The stems of the plant are thin and reddish in color, very branched and also pubescent. They all carry globular leaves at the base that form beautiful rosettes, leaves bearing.
In late spring they produce numerous small flowers, single or bunched, with 5 petals, white or light pink.
The flowers subsequently turn into fruits, globose capsules containing few seeds that ripen by autumn and are dropped from the plant.
They are widely used in rock gardens, where the ground cover is used to create patches of compact vegetation, even on dry stone walls.
In general, Androsace villosa plants need places exposed to the south or east, with good brightness and exposure to the sun, but possibly with the root system in the shade, especially in the hottest months of the year; they do not need winter protection because they love cold climates, and can withstand very harsh temperatures. Some species, such as A. septentrionalis, Androsace villosa and Androsace glacialis, need shady and cool locations, very well ventilated, for the spring and summer months; the other species, A. carnea, A, lanuginosa or A. sarmentosa, are of simpler cultivation, and better withstand the summer heat, although good ventilation and partial shading are necessary.

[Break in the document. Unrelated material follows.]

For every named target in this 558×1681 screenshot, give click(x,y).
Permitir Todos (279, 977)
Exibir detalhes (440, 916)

androsace can withstand even long periods of drought, but it is good to supply water to the roots regularly, from March to October; the proximity of stones can facilitate cultivation, guaranteeing the presence of a greater quantity of humidity. In winter it is good not to water the plants, it would be better to place them away from water, especially as regards the more delicate species. They do not like excess fertilizing, therefore supplying fertilizer for flowering plants, from March to October, every 30-40 days.

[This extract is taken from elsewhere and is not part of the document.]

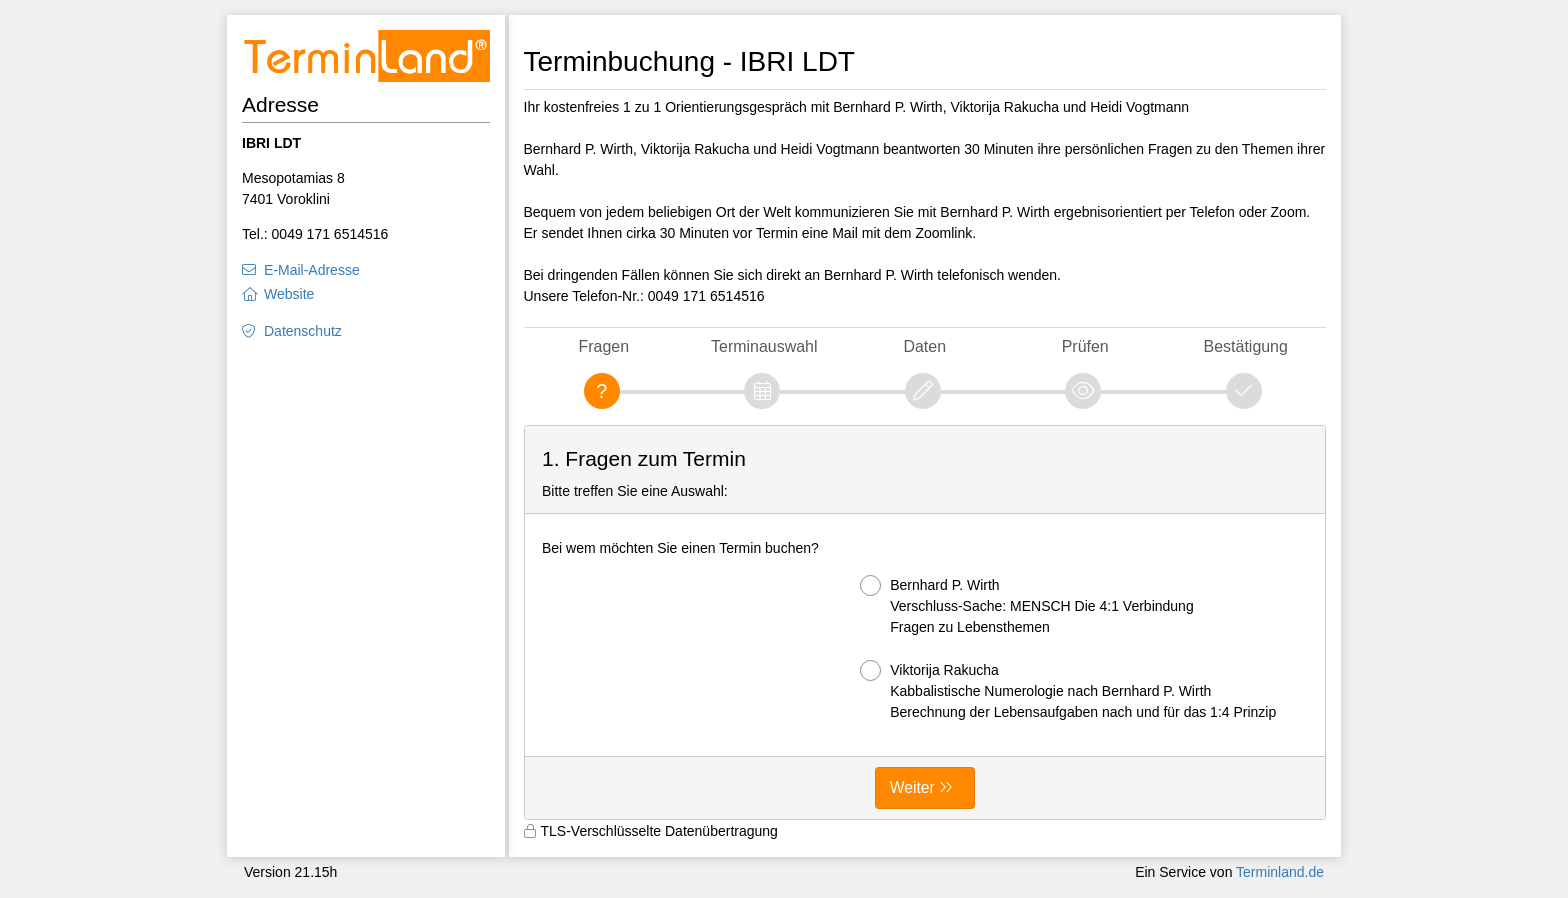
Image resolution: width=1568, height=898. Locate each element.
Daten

These small plants need a fairly rich, very well drained soil, consisting of peat, sand and incoherent material; generally they settle in the cracks of the walls or in the rock gardens, they do not need large amounts of land to develop.
In nature it is easy to find these plants in rocky limestone areas and in meadows rich in debris and stones ranging from 1000 to 2500 meters.

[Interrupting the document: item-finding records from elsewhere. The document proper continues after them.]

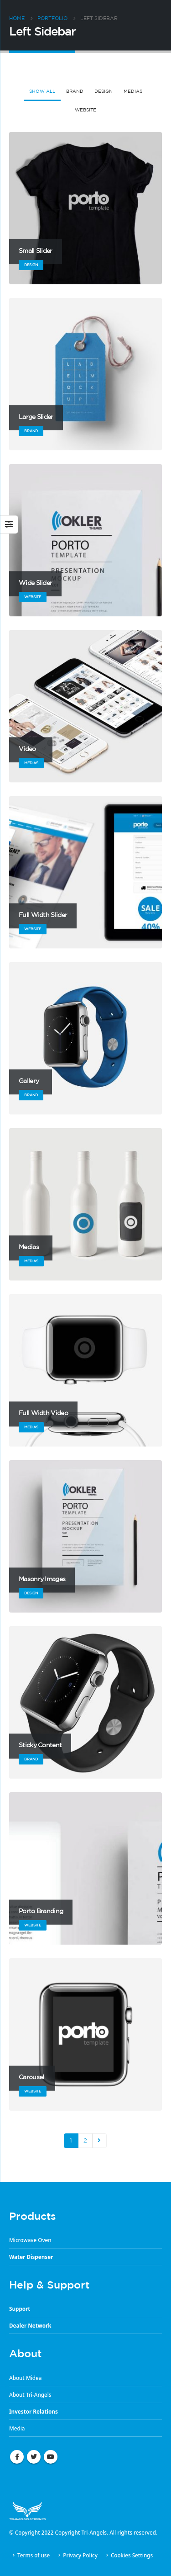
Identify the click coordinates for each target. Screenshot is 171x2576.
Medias (133, 91)
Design (103, 91)
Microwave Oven (30, 2239)
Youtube (50, 2457)
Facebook (17, 2457)
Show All (42, 91)
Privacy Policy (80, 2555)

The creeping stems tend to root when they touch the ground, it is possible to take portions of them after flowering and develop them in containers to be kept in a shady place; in summer it is possible to sow in seed beds to keep wet and away from sunlight. The new plants will be planted when they have developed a vigorous root system.
Androsace villosa: Pests and diseases
In excessively hot and poorly ventilated places they can be attacked by mites and aphids. The tender leaflets often attract snails.